Ireland won their first ever Five Nations Championship rugby Grand Slam on this day in 1948 after beating Wales 6-3 in their final game in Belfast.
Left wing Barney Mullan and prop Jack Daly each scored tries to secure their fourth victory in the tournament and beat all of its participants.
Daly, who scored in the final minutes after Wales’s brilliant centre Bleddyn Williams equalised, was later carried shoulder-high by jubilant fans, who also stole his shirt.
It would be his final match for Ireland after the charismatic player, who performed double back somersaults before games, switched to rugby league afterwards.
The Irish, who failed to score any of their conversions or three penalty kicks that game, would also not win the Grand Slam again for another 61 years.
Their 1948 victories over France, Scotland and Wales were all hard fought – with no more than a seven-point margin separating Ireland from their rivals.
But the toughest match they played was against England at Twickenham – a game they only narrowly won 11-10.
Silent British Pathé footage of the game shows thousands of Irish fans pouring on to the pitch as they celebrated their victory over their bitterest rivals.
To the Irish, it seemed like a coming of age, both in sporting terms - in which their national team represented Eire and Northern Ireland – and politically.
The southern 26 counties had only secured independence from Britain 22 years earlier following a bloody guerrilla war.
And 1948 was the year Ireland’s leaders would seize their chance to end links with the British monarchy altogether and vote to become a republic.

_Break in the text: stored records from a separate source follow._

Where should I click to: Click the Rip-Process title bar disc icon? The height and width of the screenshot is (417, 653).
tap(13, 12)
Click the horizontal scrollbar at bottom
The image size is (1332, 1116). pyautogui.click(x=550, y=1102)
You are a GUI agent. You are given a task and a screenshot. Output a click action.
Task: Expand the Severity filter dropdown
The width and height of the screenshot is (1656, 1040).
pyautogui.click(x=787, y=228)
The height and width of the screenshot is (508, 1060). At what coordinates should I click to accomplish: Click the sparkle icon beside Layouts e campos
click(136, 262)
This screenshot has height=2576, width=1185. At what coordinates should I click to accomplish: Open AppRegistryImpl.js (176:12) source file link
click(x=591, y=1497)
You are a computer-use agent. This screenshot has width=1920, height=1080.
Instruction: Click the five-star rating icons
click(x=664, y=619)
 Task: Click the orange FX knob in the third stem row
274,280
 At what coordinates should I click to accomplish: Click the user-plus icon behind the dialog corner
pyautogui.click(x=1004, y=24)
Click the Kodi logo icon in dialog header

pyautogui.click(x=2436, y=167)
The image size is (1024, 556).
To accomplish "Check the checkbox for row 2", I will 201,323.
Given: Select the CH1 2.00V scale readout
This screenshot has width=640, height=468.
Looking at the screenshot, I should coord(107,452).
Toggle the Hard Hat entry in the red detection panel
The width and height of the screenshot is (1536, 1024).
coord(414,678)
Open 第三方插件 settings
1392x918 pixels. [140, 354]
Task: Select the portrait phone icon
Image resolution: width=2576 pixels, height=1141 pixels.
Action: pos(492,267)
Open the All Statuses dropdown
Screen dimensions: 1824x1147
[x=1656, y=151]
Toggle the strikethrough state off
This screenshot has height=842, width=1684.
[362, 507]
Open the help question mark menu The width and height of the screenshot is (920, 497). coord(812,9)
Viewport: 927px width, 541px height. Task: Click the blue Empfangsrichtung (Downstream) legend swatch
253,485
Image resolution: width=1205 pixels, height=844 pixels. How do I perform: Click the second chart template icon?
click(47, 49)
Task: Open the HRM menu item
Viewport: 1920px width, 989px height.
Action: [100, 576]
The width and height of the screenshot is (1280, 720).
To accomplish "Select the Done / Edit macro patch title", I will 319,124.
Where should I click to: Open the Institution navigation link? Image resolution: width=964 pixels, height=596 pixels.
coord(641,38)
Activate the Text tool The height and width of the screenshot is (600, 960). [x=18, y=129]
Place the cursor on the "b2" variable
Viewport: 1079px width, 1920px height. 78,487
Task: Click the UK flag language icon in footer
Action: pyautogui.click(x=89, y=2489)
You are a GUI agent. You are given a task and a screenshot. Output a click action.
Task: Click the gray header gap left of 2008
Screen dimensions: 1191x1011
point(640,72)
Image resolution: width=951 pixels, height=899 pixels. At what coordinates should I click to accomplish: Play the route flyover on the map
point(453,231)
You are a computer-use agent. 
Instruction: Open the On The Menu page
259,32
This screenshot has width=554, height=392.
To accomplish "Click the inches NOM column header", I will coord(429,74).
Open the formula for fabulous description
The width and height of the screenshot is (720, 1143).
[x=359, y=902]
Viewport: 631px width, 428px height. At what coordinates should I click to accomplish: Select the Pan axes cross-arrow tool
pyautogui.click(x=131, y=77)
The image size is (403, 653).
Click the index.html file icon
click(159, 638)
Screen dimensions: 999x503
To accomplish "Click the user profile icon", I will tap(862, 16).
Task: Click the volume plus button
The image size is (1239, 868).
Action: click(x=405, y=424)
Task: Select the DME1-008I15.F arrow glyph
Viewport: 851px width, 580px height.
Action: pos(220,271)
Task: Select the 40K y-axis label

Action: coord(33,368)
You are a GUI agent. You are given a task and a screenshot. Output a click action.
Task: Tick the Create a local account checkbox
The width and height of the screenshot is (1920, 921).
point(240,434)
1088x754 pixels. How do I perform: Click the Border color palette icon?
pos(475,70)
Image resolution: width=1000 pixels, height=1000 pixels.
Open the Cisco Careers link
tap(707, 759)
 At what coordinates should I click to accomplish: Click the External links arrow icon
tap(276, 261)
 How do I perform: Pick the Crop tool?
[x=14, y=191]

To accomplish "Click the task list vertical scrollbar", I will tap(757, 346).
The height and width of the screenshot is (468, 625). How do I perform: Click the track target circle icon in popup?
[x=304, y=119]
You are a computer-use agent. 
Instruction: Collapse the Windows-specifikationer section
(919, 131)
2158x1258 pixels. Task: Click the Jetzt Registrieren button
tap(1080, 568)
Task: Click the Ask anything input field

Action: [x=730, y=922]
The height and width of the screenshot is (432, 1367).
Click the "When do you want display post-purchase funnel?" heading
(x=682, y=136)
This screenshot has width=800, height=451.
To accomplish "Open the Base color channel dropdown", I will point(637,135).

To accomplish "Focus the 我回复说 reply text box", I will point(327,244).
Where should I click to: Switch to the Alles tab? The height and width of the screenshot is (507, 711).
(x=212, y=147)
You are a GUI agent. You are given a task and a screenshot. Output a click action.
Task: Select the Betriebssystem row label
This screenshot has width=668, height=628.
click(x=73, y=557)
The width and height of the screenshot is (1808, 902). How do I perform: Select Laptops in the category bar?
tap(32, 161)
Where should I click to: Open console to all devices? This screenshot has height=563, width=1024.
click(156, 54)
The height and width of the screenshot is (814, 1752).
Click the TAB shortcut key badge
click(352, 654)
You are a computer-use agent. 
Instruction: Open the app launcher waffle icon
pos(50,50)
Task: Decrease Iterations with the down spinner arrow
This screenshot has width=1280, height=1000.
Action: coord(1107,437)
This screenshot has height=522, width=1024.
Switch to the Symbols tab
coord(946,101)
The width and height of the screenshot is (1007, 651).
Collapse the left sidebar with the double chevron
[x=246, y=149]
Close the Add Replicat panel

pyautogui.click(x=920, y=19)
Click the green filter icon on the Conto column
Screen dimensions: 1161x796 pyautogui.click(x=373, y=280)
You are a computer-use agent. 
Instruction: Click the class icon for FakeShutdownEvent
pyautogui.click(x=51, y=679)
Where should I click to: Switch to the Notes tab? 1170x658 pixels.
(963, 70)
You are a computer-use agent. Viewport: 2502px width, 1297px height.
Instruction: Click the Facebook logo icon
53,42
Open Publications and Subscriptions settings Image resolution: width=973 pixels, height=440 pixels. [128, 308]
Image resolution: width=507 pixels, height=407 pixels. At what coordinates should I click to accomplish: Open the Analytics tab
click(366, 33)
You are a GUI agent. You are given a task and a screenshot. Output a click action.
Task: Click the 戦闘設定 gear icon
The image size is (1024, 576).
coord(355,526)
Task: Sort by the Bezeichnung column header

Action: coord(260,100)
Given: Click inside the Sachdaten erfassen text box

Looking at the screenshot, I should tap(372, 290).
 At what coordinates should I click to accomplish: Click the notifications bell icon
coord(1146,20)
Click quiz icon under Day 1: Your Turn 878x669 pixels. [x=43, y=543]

The resentment many Irish, especially Catholic ones, felt towards the English ensured that rugby encounters between the two nations were always fiercely contested.
The 1948 tournament was the fifth time Ireland had won either the Five Nations or the Home Nations championship, its precursor prior to 1910 when the French entered.
It had also won the Triple Crown – victories against England, Scotland and Wales – three times by that point, with its first only the second year of the tournament in 1884
Ireland went on to retain the Five Nations championship and Triple Crown in 1949 and won the main tournament again in 1951.
They would play their last match in Northern Ireland for 53 years in 1954 when 11 Republic-based players refused to stand for God Save The Queen alongside the Scottish team.
Barring a win against Australia in 1958, Ireland would spend the next two decades in rugby wilderness - with most of their handful of victories against England.
The bitter political divide would once again mar the Five Nations when in 1972 Wales and Scotland refused to play in Ireland after receiving alleged IRA death threats.
The following season the English team were given a five-minute standing ovation at Lansdowen Road, Dublin when they showed up despite facing similar threats.
In 1974, Ireland won their first Five Nations tournament since 1951.
They won twice more – in 1982 and 1985 – but this would be their last silverware until 2004, when the they won the Triple Crown but missed out on the main championship, which had become the Six Nations after Italy’s admission in 1999.
Ireland – after narrowly missing out on earlier championships – won the Grand Slam again in 2009 during a season in which they even went unbeaten by Southern Hemisphere sides.
It was their 11th win in either the Home Nations, Five Nations or Six Nations tournament.
They have failed to win any silverware since then.